Persistent Prayer
Acts 12 walks us through the absolutely wild story of Peter’s supernatural rescue from prison.
He gets thrown in jail due to his faith and declaration of and in Jesus, and has a public execution scheduled for the very next day. Not an incredibly stellar Tuesday. While he’s in his cell, the church gets together at somebody’s house and begins a prayer meeting that goes all through the night, and in the early hours of dawn, something unexpected happens… Peter shows up!
While they were praying, God had His ear and heart turned to them and was working something miraculous. A locked cell, opened in the middle of the night, shackles turned into freedom so that Peter could make it back to the church that had been praying and asking on his behalf.
Those are the bold words at the top of the newspaper. It’s the radical story that everyone recalls from Acts 12, and for good reason. But for just a moment, let’s dive into the paragraphs and details beneath the headline:
It was about this time that King Herod arrested some who belonged to the church, intending to persecute them. He had James, the brother of John, put to death with the sword. When he saw that this met with approval among the Jews, he proceeded to seize Peter also.
- Acts 12:1-3
Peter was miraculously freed by the power of God, but James was unjustly put to death. Why?
Why did God respond with a miracle to prayers for Peter, but seemingly silent to prayers for James?
These men were both in His most inner of circles, two of His three core disciples… it couldn’t have been that He preferred Peter over James, and we have to assume that the church definitely prayed for both of them. We know there was an all night prayer meeting on Peter’s behalf; it’s more than safe to believe they reacted and responded in an identical way on James’ behalf. The two of them were arrested and imprisoned due to the exact same unjust cause of the exact same unjust king, situations almost, if not completely, identical. So, it begs the question, why God? Why did James have to die if you had the power to deliver Peter to safety?
Honestly…I don’t know. That’s truly the only honest response you’ll get from me.
However, this is what I do know - God works slowly out of compassion, not out of apathy.
We all know and are at times painfully aware that God doesn’t always resolve every piece of corruption at the drop of a hat. His slow, yet incredibly loving way of bringing redemption asks us to exercise both patience and endurance, especially in our, and in the world’s, suffering. Every time I read Acts, I’m witnessing a beautifully resilient faith - a body of people who pray to God through both the miracles and the mystery.
At times, I can lose sight of the background of Acts, with all the action and miraculous moments. But when I take a moment to look deeper, I’m struck by a community that consistently gathered to pray, especially due to the fact that they kept coming back to that practice after they saw darkness win, at least from where they were sitting. They prayed ceaselessly, even in the face of unanswered prayers.
Where exactly does that come from? I believe it can only come from the belief that God sees our tears and saves them right next to my prayers.

**RECORDS SUPPLIED**

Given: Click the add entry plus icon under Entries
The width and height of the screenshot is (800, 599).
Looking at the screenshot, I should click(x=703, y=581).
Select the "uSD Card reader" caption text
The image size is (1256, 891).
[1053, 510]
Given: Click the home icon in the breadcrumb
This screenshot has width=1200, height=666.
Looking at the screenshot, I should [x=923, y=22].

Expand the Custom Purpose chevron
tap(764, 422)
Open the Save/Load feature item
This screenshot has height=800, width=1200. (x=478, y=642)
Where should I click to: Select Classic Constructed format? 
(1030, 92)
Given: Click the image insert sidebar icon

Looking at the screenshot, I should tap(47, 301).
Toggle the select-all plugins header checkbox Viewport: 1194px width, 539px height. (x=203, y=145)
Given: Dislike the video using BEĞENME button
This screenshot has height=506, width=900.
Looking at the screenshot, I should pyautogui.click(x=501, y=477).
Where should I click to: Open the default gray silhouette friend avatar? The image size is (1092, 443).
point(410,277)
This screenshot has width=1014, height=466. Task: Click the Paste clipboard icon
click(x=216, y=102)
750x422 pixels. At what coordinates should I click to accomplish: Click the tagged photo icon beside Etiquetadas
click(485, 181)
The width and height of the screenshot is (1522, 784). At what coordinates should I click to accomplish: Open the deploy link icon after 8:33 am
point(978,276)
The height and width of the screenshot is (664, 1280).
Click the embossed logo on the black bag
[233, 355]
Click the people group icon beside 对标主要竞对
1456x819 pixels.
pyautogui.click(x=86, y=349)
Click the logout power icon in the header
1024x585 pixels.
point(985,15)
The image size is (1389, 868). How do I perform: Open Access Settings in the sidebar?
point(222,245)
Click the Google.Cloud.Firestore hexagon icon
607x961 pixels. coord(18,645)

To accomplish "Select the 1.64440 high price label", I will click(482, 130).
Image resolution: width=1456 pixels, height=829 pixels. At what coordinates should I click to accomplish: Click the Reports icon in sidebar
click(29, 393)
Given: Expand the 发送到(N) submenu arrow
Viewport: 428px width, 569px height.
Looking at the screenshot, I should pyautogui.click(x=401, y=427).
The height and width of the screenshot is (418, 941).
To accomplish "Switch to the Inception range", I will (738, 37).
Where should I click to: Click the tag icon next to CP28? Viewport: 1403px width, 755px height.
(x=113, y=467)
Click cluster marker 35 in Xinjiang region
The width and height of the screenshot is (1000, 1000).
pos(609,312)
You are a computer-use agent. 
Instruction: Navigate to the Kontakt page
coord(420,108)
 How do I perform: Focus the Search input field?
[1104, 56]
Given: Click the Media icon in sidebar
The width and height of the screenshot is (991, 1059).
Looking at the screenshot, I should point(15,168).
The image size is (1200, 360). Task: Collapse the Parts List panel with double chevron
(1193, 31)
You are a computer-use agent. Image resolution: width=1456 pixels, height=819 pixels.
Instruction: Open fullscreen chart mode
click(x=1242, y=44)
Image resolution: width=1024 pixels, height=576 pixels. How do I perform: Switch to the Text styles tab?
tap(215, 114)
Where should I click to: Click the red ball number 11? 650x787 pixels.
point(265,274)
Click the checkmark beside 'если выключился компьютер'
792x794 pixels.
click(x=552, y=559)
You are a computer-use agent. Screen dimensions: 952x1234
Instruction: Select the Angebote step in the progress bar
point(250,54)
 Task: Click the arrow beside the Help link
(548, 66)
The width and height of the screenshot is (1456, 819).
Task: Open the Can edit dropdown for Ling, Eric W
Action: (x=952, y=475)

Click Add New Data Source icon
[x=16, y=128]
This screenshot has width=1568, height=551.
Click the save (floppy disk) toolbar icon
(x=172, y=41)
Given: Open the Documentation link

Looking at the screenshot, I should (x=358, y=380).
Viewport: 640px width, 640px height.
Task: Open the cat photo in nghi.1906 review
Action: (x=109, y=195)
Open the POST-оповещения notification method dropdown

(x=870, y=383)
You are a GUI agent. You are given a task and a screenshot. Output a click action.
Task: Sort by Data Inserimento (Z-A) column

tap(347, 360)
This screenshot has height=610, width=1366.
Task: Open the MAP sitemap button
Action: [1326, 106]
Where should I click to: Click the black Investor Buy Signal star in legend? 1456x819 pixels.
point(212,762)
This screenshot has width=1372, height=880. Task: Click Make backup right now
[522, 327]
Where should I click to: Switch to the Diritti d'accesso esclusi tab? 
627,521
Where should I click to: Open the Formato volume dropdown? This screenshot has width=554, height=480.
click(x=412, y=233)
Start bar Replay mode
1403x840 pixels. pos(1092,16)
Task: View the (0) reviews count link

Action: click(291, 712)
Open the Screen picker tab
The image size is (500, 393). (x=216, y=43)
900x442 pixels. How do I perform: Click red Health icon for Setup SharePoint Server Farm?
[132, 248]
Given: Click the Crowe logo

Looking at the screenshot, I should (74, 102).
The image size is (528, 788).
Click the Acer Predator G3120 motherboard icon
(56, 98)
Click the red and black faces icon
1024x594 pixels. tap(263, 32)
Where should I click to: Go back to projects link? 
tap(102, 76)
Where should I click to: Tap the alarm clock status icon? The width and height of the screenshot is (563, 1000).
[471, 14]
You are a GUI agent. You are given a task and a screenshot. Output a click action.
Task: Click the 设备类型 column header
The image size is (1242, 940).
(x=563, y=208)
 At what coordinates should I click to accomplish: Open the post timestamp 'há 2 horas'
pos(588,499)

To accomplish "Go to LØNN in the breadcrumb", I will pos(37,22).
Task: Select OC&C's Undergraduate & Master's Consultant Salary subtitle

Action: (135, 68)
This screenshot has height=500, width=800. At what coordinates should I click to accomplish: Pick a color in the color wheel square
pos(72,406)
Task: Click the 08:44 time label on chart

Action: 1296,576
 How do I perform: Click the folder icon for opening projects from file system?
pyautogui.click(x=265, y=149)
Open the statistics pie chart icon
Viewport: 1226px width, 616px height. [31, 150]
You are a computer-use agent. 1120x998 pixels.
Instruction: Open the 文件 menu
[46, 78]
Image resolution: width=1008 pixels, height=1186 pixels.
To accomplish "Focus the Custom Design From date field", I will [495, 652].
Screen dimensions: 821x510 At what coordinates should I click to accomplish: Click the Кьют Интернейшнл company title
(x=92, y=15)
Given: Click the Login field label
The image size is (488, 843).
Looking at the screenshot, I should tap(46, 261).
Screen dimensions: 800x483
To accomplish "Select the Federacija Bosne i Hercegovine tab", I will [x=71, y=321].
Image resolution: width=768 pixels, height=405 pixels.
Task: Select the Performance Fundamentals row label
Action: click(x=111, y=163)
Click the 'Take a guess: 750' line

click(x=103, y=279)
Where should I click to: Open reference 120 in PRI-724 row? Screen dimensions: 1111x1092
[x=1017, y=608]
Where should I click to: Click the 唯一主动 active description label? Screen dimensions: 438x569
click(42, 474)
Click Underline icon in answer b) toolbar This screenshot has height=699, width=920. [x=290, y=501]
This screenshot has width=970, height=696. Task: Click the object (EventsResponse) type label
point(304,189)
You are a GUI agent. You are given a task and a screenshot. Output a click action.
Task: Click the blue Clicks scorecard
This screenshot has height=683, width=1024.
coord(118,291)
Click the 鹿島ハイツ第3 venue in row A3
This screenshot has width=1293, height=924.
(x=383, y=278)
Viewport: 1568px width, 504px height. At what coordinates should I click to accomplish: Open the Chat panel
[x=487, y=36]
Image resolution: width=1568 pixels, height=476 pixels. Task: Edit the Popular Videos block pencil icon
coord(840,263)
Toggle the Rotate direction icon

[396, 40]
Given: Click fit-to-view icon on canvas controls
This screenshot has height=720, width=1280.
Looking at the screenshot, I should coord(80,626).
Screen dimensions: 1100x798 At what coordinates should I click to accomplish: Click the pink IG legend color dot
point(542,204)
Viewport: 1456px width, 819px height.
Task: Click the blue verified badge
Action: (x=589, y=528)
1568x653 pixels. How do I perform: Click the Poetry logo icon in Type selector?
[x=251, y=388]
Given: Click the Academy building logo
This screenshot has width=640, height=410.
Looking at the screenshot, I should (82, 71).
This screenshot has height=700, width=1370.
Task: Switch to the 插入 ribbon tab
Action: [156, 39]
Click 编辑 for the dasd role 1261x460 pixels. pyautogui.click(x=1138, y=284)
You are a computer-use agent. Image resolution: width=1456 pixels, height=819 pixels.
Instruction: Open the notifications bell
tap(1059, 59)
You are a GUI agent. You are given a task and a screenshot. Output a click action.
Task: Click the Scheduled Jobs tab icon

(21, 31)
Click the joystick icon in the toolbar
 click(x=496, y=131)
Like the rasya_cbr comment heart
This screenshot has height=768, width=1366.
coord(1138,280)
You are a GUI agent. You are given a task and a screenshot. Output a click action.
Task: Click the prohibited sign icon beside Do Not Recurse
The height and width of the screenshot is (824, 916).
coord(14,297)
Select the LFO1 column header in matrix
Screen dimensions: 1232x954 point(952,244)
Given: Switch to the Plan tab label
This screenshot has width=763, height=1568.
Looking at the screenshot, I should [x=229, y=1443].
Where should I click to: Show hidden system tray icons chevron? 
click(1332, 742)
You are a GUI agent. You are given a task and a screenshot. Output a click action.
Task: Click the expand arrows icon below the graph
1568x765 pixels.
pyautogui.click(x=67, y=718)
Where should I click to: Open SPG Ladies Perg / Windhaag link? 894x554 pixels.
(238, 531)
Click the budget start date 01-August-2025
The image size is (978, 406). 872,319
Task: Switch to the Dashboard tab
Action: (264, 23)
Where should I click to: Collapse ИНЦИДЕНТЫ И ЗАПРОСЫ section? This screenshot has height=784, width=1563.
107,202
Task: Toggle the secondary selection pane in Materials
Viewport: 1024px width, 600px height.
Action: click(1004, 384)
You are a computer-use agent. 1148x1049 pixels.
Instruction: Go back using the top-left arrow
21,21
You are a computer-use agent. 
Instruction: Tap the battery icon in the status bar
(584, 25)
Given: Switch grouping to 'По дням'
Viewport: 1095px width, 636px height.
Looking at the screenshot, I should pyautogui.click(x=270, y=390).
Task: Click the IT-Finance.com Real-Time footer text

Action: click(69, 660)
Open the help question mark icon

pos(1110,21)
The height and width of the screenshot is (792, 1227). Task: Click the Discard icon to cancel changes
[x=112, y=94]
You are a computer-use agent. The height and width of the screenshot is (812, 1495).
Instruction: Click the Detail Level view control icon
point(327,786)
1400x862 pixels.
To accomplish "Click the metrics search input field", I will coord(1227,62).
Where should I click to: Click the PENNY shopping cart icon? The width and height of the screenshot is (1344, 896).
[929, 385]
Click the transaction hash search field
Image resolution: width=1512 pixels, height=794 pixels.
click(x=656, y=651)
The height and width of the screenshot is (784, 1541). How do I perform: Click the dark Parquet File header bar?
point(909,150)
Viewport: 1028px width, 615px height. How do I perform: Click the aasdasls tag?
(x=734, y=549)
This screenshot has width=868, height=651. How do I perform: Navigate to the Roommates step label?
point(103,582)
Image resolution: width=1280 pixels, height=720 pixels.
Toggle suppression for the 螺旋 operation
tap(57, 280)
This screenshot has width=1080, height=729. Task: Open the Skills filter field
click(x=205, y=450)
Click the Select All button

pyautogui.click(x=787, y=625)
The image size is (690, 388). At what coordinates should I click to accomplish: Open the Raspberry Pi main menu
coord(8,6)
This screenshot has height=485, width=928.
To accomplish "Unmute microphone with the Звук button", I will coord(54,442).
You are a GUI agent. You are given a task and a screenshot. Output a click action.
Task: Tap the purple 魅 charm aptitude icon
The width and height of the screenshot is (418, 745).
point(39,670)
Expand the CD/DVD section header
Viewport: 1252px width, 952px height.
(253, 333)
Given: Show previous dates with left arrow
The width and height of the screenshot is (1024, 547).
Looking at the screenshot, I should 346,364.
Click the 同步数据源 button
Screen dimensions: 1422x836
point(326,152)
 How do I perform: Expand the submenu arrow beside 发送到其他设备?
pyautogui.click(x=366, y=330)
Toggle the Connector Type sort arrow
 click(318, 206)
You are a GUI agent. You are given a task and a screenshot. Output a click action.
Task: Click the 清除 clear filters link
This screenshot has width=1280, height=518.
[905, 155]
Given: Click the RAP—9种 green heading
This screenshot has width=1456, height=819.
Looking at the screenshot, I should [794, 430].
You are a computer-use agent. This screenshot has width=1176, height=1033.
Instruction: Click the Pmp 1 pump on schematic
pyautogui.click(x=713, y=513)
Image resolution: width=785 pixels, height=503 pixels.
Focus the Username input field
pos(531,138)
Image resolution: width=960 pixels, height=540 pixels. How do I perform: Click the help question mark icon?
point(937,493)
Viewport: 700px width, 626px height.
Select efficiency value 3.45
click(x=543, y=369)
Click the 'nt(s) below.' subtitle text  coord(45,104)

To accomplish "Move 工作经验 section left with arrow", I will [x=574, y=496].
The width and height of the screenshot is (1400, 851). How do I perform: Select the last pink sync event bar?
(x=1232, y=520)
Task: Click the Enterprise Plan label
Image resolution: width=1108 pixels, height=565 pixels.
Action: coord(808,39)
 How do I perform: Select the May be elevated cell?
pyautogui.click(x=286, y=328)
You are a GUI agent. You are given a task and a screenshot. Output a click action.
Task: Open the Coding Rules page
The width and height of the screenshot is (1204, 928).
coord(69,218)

**WHAT TO DO**
1. Copy the passage from the piece on persistent prayer above, between "At times, I" and "of unanswered prayers.", inclusive.
2. Answer these about the piece on persistent prayer:
(a) Whom did King Herod have put to death with the sword?
(b) When was Peter's public execution scheduled?
(c) Where did the church gather for its all-night prayer meeting?
3. Pick up the piece on persistent prayer after its final sentence and carry it forward.

**SOLVED PROBLEMS**
1.
At times, I can lose sight of the background of Acts, with all the action and miraculous moments. But when I take a moment to look deeper, I’m struck by a community that consistently gathered to pray, especially due to the fact that they kept coming back to that practice after they saw darkness win, at least from where they were sitting. They prayed ceaselessly, even in the face of unanswered prayers.

2.
(a) James, the brother of John.
(b) The very next day.
(c) At somebody's house.

3.
That both our grief and questions, and our prayers, are necessary to true redemption. That He loves us too much to have any of these pieces go to waste.
How do we become a persistent, committed praying generation of people? How do we grab hold of and renew the astounding legacy of our ancient ancestors, that for a lot of us, has become lost from there to here? How do we express it through our lives?
An invitation of Jesus says this -
“Ask and it will be given to you; seek and you will find; knock and the door will be opened to you.”
- Matthew 7:7
Any of us can take Him up on this, and pray this way, and I believe that if we do, our souls and states of self and mind will become filled with a beautiful, Christlike resilience.
So - how do we put this into practice?
- Always say it like you mean it. You don’t have to begin your prayer with buckets and buckets of faith pouring out of your mouth. You can start with your disappointment, your pains, your needs. Bring all of these painful pieces forward in prayer, and know you don’t have to water it down; tell it like it is, be honest.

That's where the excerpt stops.